According to recent studies on mental health, one in ten children are affected by a serious psychological problem, with future projections showing an alarming increase of this trend. That’s why we have taken the initiative to explore new models of engagement and investigate the potential use of empathy applied to human–machine interaction.
In mental health everybody is different, so it is important that every voice is heard.
During a 5 month deep-dive we gained first-hand insight into non-intrusive mechanisms for prevention of depression in childhood and adolescence, collaborating with key experts in the field, children, and parents through an open and co-creative process.
By bringing together design thinking, Artificial Intelligence and the principles of crowdsourcing, FINE enables a digital friend to react empathetically to a child’s emotional state.
A machine learning ‘empathetic’ model has been trained to read and react to emotions appropriately, with a corresponding family hub displaying the child’s and family member’s collective mood over time, acting as a central trigger to the habit-forming routine of talking about emotions at home; and encouraging the kind of positive behavior change that leads to a preventative and collective caretaking of how one feels.
A joined-up ecosystem of three different working prototypes that combine to create a comprehensive ‘empathy system’
Close collaboration between Method, Fitzrovia Youth in Action, NHS Tavistock Trust and MIND in the London area
Open co-creation process with rich cross-cultural teams in different European locations
Making children the experts
An open and non-stigmatizing approach was key in our research process. With co-creation sessions, we invited children and parents to share their experiences and create low-fi prototypes of future concepts. This had a strong influence on our design concepts, which received positive praise in a series of subsequent validation exercises.

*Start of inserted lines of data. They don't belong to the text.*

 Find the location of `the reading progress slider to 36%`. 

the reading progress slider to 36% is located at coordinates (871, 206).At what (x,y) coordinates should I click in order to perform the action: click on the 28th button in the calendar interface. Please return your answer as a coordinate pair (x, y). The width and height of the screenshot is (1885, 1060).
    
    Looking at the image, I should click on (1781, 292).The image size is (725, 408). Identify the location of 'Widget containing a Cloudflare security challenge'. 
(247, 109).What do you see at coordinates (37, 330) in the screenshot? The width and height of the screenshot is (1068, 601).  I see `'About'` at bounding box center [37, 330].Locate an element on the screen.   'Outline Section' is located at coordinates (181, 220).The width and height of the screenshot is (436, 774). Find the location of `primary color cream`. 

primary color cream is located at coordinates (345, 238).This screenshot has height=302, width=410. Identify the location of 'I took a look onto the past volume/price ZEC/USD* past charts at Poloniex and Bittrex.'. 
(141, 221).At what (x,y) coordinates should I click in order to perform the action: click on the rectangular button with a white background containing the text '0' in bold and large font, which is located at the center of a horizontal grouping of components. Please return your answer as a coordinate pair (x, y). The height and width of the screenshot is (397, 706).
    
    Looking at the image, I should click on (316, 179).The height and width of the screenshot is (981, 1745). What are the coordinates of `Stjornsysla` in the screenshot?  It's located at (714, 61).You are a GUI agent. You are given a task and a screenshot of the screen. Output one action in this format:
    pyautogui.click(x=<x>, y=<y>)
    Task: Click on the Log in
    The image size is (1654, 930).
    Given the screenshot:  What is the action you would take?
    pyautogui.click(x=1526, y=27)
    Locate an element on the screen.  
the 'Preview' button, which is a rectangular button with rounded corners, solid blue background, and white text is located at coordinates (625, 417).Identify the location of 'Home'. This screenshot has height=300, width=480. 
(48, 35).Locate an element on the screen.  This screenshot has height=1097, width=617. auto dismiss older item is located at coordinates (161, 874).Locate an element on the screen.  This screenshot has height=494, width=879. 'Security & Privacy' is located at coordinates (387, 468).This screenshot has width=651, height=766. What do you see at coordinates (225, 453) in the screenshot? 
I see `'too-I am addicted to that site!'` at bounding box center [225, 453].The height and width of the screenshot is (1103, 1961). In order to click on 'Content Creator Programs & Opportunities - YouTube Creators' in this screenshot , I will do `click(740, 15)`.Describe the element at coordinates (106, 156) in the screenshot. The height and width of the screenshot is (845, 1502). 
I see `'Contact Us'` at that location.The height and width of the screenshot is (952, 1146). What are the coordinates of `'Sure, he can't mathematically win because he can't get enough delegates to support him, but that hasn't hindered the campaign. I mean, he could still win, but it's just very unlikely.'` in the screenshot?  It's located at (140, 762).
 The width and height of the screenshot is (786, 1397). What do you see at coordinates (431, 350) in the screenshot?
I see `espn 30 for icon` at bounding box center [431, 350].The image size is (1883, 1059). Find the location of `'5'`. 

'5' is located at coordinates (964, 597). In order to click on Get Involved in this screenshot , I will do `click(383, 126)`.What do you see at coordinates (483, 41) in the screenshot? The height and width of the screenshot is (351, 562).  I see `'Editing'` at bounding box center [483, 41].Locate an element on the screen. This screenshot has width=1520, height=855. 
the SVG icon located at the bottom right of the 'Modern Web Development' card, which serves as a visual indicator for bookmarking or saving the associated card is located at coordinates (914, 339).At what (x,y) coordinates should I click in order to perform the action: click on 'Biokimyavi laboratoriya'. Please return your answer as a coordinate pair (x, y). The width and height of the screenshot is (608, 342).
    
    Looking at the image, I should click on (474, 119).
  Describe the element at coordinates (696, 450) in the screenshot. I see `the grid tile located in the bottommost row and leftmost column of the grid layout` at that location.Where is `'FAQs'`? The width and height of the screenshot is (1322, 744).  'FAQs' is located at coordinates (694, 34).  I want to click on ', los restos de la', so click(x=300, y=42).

No emotion in Artifical Intelligence, yet
As part of our research, we found that no dataset currently exists which would enable to teach a machine learning model how to be empathetic. As a result, we designed and created an application that captures empathetic responses to emotional stimuli. Through a crowdsourcing initiative, we generated enough data to train a model over time on how to respond to different moods detected by analyzing the human face. This showcases the potential use cases of new forms of human machine interaction; one we can experience right now.